The collection is made up of forty objects, six of which are boats and the rest of which are masts, models and other elements related to the nautical interests of the kings of Spain. This monographic museum functions as an informative space that recalls courtly pastimes on the rivers and ponds of the Royal Sites of Buen Retiro in Madrid, La Granja de San Ildefonso and, above all, Aranjuez. It was here that Ferdinand VI commissioned the stage designer Farinelli to build the Tagus Squadron, and where Charles IV, as Prince of Asturias, had a flotilla the manoeuvres of which he sometimes directed personally. In 1789, when he was already a monarch, he ordered the transfer of some frigates to the Sea of Ontígola, two kilometres from Aranjuez, so that he could sail in the calm waters of that artificial lagoon formed in the times of Philip II.

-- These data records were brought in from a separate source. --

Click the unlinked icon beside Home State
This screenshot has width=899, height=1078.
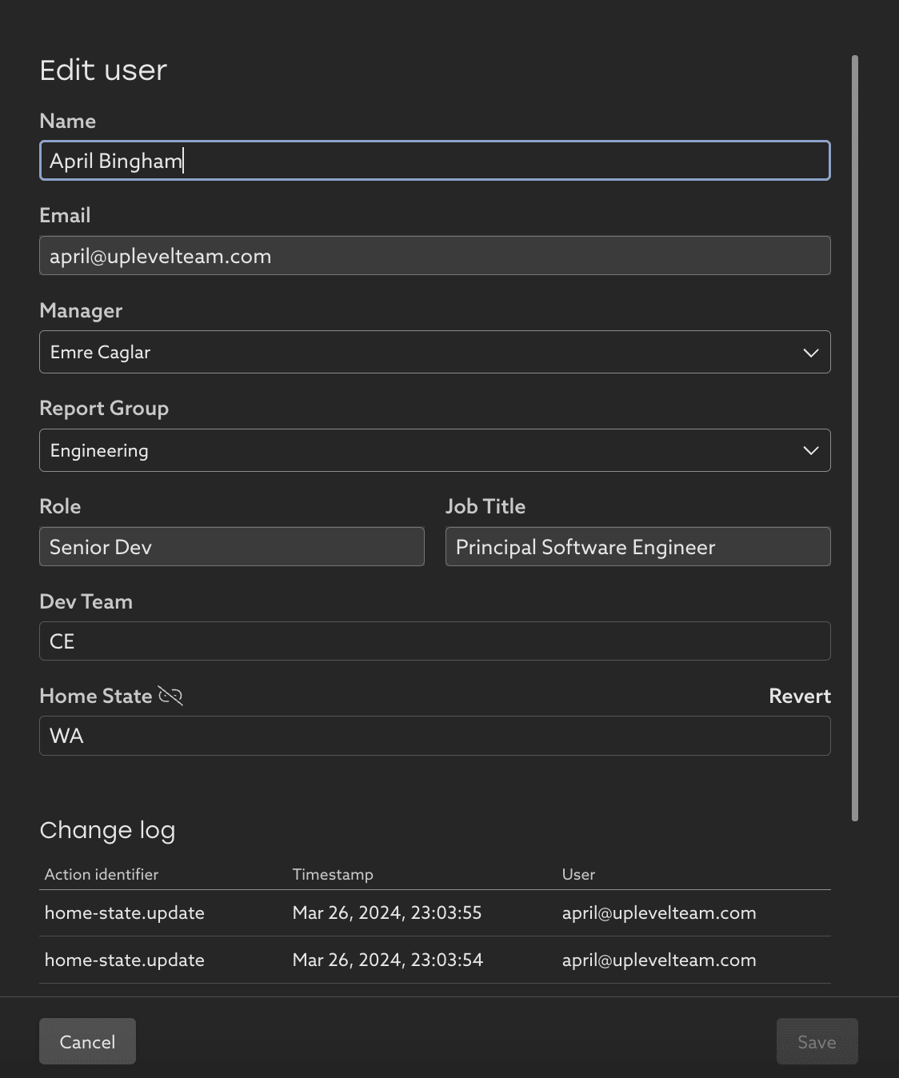170,696
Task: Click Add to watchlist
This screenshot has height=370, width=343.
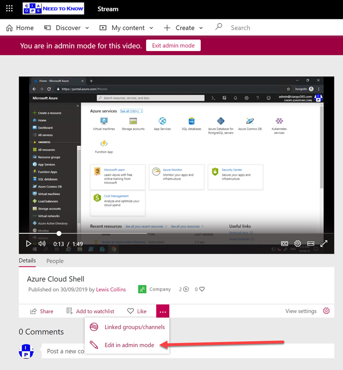Action: [91, 311]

The oldest and most spectacular of the boats is the golden gondola commissioned in Naples by Charles II in 1683 for use on the lake of the Buen Retiro Palace in Madrid. In 1724 it was moved to La Granja de San Ildefonso by order of Luis I and in 1966 it was added to the new Royal Barge Museum in Aranjuez. Chronologically, it is followed by the barge built for Carlos IV in Cartagena at the beginning of the 19th century, and decorated with heraldic motifs. The reign of Fernando VII saw the building of the barge with intertwined dolphins on the bow and the royal shield laureate on the stern, as well as the pavilion adorned with butterflies and garlands. Although it was used in the 1830s by Maria Cristina of Bourbon, the fourth and last wife of Ferdinand VII, this small boat had been built for his second wife, Maria Isabel of Braganza.

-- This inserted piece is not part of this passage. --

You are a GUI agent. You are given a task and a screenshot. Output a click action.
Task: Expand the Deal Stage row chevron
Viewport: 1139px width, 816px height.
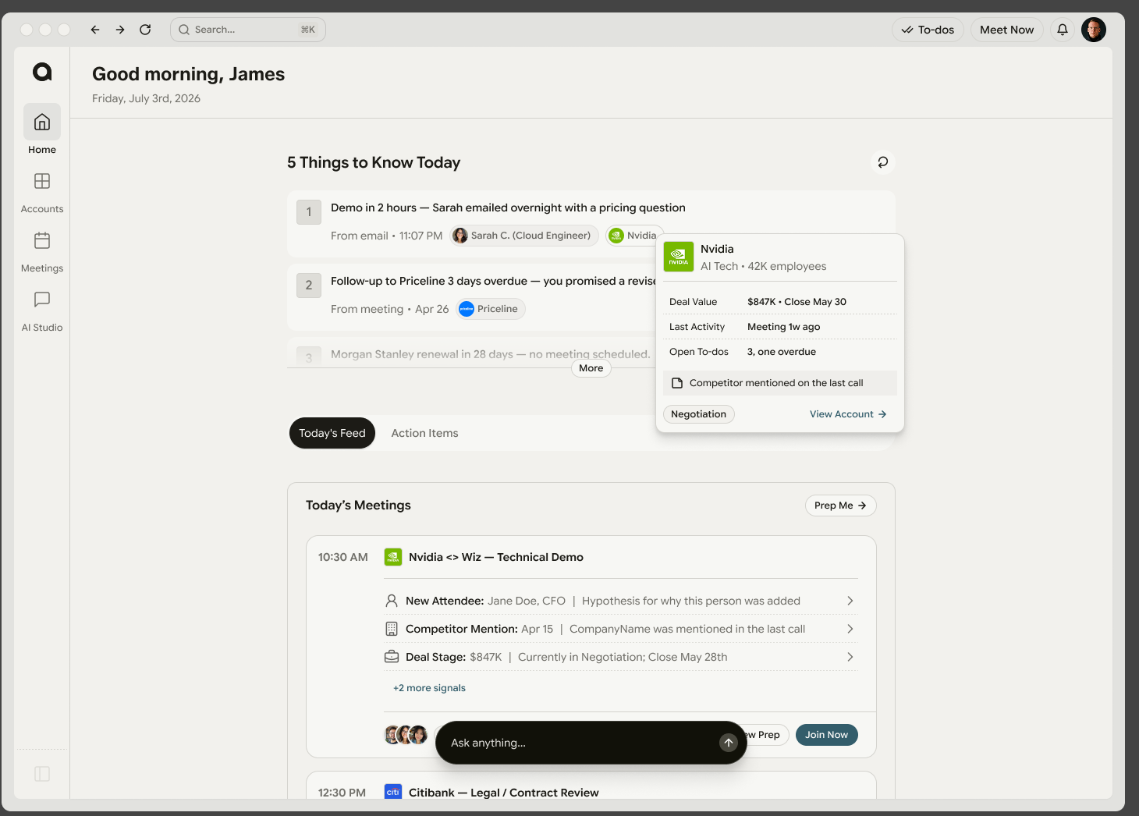pyautogui.click(x=850, y=657)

The canoe made of mahogany wood with gilded bronze reinforcements, built in Ferrol in 1859, dates from the reign of Isabella II. It was used by her son Alfonso XII at the "REAL CASA DE CAMPO/AÑO 1881", as the bronze plate on the stern indicates. The reign of Isabella II also produced the coaster, the work of José Tuduri de la Torre, dedicated by "MAHON TO HIS QUEEN", which has the city's coat of arms on the stern. Rowed by fourteen oars, the pavilion is adorned with yellow damask, as is the padded seat, the back of which is crowned by the Two Worlds symbol with the Pillars of Hercules and the Plus Ultra, under a royal crown. Alfonso XII's barge is also on display, a gift from the city of Ferrol in 1879. At eleven metres long and with fourteen oars, it was used by the monarch during his summer stays in San Sebastian.